Case history
Case history #1
A 60-year-old man with a longstanding diagnosis of schizophrenia presents to the emergency department with recent-onset delirium. He has hyperthermia, tachycardia of 140 bpm, and generalized muscle rigidity. Medication has been recently changed from ziprasidone to perphenazine. Investigations for possible causes, including sepsis, are all normal. He has mild elevation in white blood cell count and elevated serum creatine kinase levels (1200 units/L).
Case history #2
A 26-year-old man with first episode of psychosis, who is highly agitated and has required several intramuscular injections of an antipsychotic medication, has been in seclusion and restraint during the past 24 hours.
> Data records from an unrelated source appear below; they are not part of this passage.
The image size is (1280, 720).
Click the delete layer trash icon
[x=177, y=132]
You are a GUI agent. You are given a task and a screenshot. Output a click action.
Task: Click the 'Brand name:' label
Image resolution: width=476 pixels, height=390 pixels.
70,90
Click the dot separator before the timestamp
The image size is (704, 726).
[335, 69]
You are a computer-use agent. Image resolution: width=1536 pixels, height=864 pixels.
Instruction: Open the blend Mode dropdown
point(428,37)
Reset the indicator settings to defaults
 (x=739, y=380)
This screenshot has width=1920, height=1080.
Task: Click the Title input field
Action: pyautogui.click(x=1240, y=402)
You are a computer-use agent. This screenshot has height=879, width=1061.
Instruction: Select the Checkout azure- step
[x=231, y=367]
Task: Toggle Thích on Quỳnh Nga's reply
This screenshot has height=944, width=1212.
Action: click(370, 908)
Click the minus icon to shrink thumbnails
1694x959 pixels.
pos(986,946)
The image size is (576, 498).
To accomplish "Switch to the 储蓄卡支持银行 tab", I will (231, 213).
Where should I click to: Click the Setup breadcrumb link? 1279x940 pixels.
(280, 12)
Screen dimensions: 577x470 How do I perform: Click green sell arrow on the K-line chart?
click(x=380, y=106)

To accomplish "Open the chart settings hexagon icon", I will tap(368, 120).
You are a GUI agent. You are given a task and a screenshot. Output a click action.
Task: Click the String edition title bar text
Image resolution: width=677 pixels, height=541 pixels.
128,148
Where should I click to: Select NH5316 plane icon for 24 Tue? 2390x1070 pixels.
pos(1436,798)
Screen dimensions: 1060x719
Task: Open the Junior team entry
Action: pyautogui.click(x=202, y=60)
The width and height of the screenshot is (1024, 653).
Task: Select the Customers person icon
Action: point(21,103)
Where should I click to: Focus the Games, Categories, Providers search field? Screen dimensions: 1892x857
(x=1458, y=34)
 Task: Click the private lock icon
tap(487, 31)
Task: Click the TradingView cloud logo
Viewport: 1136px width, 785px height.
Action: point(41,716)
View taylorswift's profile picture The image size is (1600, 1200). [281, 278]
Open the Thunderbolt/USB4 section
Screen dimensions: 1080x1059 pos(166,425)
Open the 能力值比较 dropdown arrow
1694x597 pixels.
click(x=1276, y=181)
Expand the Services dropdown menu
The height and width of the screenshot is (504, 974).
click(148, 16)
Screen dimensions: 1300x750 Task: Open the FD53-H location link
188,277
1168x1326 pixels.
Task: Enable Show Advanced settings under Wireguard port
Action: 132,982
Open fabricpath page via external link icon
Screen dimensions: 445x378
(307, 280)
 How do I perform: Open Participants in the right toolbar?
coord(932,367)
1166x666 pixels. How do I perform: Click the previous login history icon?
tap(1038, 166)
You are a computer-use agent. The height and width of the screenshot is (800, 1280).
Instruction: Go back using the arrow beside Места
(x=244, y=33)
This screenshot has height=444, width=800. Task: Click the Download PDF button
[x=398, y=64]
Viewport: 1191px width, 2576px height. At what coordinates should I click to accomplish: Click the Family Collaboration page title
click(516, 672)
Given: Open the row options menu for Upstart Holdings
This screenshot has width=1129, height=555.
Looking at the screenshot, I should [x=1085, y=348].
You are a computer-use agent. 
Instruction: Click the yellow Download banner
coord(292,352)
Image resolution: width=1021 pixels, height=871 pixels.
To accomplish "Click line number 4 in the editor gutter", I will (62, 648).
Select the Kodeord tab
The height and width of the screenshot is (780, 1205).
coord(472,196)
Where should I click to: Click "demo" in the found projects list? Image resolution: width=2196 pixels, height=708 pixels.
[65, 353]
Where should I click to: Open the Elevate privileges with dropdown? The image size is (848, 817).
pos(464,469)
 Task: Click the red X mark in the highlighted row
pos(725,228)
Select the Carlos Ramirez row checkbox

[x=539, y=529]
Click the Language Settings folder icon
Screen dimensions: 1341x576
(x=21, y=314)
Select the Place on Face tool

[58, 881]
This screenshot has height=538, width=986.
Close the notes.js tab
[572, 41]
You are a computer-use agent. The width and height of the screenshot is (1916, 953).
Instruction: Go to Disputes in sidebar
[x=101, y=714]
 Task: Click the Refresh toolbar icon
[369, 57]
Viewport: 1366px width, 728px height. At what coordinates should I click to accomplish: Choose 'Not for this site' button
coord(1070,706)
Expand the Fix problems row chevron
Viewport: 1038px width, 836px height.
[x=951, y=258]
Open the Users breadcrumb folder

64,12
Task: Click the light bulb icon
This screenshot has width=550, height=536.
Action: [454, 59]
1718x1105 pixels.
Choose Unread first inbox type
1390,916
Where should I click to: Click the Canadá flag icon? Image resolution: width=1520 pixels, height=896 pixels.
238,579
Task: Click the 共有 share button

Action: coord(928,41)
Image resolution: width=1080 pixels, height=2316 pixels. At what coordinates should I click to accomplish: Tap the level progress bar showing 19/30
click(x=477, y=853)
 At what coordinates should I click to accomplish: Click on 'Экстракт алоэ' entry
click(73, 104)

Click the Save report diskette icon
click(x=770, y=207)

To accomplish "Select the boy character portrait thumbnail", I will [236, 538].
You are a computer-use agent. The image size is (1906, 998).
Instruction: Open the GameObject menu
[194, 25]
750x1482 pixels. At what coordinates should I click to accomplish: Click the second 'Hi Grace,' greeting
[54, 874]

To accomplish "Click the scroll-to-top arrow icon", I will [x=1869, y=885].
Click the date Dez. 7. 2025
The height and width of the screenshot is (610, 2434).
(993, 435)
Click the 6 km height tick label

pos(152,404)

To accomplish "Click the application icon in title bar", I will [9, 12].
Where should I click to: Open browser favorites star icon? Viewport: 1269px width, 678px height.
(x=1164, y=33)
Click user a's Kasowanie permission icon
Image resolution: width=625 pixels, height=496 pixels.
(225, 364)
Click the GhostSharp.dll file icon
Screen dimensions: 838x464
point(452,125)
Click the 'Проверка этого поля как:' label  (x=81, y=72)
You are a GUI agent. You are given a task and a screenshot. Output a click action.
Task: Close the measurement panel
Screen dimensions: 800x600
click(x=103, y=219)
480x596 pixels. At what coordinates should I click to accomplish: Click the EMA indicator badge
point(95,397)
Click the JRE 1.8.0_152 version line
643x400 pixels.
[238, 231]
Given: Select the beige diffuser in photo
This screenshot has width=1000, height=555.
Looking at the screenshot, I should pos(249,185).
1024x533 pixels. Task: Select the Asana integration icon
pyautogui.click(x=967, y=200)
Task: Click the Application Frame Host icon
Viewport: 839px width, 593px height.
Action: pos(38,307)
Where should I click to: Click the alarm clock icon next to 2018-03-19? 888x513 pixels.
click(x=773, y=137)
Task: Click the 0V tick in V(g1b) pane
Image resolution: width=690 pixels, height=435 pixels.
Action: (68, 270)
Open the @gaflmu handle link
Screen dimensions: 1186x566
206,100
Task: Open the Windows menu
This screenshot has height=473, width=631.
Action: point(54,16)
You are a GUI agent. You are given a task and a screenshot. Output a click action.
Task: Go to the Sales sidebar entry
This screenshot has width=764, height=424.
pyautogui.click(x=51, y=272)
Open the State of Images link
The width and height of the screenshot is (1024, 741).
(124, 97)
Nursing staff notice some slurring of speech and unsteadiness of gait. Vital signs are checked and reveal hyperthermia of 104°F (40°C), blood pressure of 180/100 mmHg, and tachycardia of 110 bpm. He is disoriented to time and place (not to person). The patient also has cogwheel muscle rigidity.
Other presentations
While the typical presentation involves the tetrad of symptoms (altered mental status, autonomic dysfunction, muscle rigidity, and hyperthermia) in the presence of antipsychotics, NMS has also been reported in other circumstances, such as with antidepressant/lithium therapy and withdrawal of dopaminergic drugs.[7][8][9]
There is ongoing controversy as to whether mild or incomplete presentations of NMS are "forme fruste" or atypical NMS (e.g., delirium, tachycardia, and muscle rigidity but temperature of <99°F [<37.2°C]).[8][10][11][12][13]